Shorly after Congressman Tim Bishop was elected to represent the first Congressional District a group of the East Enders arranged a public meeting with the Congressman in Bridgehampton.
Mr Bishop was questioned about the effect of war expenditures on domestic spending. He responded that it is the tax cuts for the wealthy rather than the expenditures for the war that are the problem.
Now the expenditure for the war has climbed to hundreds of billions and the Congressman recently voted with the majority to spend another 80 billion dollars for the war effort.
As reported below by Susan McKeon who visited the Congressman in his Coram office two weeks ago with fellow peace activists Tim Bishop still thinks the war expenditures are not the problem, does not know whether the expenditures are doing any good or when the war might end.
We in peace movement are not getting to him. As Susan suggests, when the public understands what is happening then the Congressman will follow.
A question: Would a "peace candidate" running in the next congressional election serve to bring this issue and the facts to the electorate? And who are the likely candidates for the nomination?
Do you readers have any suggestions ?
Here is a report of the recent meeting:
A group of peace activists comprised of members of at least five churches paid a visit to first Congressional District Representative Tim Bishop earlier this month. Susan McKeon of Patchogue reports that they told the Congressman that "we are after all a peace and justice
group and talking about the military budget and its role in hurting the poor is our job." It was [Bishop's] contention that we should be talking more about the unequal taxation and said the problem was not expenditures but revenue" which Susan calls 'economicspeak'. "He was very good really on the class attack of the Bush Administration, but wanted to deal with bread and butter issues only and not foreign policy.

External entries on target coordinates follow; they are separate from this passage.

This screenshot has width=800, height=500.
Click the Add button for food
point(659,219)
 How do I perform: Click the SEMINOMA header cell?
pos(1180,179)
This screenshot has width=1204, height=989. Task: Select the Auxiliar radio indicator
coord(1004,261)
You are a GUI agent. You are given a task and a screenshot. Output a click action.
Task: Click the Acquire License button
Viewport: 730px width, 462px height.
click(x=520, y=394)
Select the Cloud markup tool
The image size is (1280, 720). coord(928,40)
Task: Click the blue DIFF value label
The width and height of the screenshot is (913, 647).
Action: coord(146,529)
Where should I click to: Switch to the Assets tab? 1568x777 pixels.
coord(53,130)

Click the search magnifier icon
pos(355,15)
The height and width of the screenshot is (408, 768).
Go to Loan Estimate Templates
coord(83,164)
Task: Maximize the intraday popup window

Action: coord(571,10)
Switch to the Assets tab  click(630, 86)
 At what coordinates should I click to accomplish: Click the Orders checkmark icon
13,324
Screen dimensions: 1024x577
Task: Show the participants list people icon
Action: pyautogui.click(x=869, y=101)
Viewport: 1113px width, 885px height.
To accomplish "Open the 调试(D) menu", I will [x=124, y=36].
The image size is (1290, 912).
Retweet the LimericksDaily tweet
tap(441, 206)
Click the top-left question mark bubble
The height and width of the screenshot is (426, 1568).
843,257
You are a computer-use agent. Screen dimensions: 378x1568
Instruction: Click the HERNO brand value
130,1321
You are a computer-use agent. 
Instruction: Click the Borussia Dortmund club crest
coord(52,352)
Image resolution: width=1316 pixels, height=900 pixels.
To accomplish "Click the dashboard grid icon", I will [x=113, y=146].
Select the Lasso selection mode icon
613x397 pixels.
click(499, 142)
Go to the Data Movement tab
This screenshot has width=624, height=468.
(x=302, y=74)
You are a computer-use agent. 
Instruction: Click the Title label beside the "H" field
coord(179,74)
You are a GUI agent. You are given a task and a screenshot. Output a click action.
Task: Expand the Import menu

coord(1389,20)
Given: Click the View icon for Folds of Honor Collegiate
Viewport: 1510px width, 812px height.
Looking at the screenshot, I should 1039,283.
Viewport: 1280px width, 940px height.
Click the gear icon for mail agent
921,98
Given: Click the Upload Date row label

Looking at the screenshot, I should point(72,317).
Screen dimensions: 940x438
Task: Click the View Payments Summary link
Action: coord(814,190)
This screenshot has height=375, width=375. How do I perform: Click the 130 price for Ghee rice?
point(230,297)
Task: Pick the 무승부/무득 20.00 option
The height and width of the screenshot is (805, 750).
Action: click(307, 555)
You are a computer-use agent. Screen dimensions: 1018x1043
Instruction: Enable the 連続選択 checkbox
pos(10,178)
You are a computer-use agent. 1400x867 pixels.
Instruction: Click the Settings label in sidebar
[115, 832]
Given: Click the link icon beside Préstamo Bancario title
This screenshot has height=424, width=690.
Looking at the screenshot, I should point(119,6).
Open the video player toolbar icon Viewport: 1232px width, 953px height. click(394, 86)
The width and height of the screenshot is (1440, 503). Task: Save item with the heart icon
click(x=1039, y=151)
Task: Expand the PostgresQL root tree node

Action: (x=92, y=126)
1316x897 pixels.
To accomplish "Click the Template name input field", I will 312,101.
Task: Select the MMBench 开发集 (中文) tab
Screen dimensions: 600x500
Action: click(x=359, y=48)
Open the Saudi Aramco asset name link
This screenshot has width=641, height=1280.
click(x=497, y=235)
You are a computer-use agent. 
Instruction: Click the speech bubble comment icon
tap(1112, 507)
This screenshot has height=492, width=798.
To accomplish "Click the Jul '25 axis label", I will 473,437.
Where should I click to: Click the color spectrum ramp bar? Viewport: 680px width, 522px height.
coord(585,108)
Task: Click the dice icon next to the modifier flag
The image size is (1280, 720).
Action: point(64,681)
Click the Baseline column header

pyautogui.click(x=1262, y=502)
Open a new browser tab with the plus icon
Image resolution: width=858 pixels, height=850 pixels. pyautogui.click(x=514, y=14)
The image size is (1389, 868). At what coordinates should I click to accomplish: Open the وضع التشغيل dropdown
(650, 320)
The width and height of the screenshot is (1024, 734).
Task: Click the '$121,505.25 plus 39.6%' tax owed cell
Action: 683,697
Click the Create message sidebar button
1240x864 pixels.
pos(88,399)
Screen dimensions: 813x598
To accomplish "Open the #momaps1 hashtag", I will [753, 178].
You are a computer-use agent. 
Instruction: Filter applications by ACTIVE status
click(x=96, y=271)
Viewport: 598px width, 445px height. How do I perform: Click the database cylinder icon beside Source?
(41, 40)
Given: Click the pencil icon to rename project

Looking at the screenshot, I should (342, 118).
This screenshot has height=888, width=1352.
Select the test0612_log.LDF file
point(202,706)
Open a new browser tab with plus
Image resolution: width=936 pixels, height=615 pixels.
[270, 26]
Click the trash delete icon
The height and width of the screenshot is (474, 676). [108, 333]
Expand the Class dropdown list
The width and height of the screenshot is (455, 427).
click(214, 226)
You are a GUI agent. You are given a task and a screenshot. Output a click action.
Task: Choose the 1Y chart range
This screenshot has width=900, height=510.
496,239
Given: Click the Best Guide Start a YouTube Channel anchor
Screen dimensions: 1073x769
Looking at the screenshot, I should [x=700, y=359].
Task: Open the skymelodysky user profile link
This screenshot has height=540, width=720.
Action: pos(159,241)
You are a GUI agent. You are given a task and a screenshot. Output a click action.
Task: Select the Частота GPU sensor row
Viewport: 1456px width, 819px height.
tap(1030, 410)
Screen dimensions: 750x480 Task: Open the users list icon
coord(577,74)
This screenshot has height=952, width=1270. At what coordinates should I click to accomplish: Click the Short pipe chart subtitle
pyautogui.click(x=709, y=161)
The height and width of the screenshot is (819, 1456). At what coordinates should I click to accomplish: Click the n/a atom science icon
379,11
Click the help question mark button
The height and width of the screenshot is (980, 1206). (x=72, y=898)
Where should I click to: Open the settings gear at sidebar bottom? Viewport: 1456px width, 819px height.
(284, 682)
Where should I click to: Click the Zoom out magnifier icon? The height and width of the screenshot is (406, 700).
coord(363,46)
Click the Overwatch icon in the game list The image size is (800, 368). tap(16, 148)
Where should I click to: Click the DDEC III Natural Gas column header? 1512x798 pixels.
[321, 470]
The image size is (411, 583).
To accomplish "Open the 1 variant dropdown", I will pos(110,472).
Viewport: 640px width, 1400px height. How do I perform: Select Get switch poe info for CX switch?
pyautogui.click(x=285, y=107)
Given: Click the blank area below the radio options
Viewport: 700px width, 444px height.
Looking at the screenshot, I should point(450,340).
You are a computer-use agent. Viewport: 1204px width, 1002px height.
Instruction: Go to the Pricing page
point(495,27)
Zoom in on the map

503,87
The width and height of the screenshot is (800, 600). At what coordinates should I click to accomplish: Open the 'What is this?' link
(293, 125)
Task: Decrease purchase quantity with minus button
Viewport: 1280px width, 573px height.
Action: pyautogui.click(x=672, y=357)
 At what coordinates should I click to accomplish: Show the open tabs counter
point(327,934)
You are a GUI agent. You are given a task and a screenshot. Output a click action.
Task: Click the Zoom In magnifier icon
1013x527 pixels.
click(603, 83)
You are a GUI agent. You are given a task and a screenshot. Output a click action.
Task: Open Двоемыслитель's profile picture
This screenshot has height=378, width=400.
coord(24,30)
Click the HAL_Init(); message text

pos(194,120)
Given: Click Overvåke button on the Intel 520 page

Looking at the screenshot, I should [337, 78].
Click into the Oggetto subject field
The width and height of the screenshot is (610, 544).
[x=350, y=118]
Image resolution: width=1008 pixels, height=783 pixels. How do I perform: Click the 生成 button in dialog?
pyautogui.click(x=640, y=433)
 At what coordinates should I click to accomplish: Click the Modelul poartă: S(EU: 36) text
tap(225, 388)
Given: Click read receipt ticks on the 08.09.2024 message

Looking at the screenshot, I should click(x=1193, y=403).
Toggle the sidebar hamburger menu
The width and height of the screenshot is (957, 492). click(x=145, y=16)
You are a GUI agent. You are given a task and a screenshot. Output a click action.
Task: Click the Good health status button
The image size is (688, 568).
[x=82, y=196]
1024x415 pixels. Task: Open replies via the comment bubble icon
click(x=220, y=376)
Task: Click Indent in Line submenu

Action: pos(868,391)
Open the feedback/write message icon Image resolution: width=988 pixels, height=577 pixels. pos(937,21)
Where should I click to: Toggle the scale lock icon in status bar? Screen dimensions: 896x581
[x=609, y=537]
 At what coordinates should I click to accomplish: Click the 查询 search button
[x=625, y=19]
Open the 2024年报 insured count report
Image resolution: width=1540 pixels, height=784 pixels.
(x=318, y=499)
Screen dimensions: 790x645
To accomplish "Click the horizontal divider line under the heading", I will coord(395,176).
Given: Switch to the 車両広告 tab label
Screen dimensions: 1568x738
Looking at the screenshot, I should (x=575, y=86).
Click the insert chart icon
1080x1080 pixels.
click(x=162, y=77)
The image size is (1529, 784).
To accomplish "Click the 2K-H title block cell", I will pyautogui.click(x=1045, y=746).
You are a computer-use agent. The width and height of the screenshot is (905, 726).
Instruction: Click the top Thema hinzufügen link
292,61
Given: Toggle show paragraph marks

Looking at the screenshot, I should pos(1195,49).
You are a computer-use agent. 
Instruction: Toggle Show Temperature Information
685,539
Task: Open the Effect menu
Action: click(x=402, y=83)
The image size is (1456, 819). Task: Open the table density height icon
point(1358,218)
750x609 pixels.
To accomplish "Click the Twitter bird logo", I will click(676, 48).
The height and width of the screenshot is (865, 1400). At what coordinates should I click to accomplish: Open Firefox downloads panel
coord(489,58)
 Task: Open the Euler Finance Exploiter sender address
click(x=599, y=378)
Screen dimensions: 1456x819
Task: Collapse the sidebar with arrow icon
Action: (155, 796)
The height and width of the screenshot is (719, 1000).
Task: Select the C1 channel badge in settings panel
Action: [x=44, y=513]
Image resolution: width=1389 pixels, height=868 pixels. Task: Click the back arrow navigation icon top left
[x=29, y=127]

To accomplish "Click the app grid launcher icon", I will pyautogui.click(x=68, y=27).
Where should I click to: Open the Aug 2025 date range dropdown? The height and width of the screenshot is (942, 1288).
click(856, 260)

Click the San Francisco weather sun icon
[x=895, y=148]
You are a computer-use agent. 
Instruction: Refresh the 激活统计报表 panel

The Congressman said that "cutting the military budget would not fly with the public". He said that he would not vote for the draft. He talked about the problem of bundling good funding with bad so that if you vote against the appropriation you vote against help for military families, and things like tsunami aid.
The activists brought up issues of such as "the terrible cuts to the elderly in section 8 housing, the 'No Child Left Behind' act is grossly underfunded, "we want the military out of the schools" and the high interest on the military debt raising the deficit. Susan spoke about "how the war is destroying the morality and infrastructure of our country".
They concluded that "it is our job to go to the grassroots to change his actions."
Susan says "I do not feel he is ideologically wedded to this war except that he feels we are morally bound to fix what we have broken. I told him that we are continuing to break things and that it is getting worse.He did not know when we might be getting out of Iraq. I believe a petition campaign reaching out to the public with the idea that we cannot afford this war is a good idea."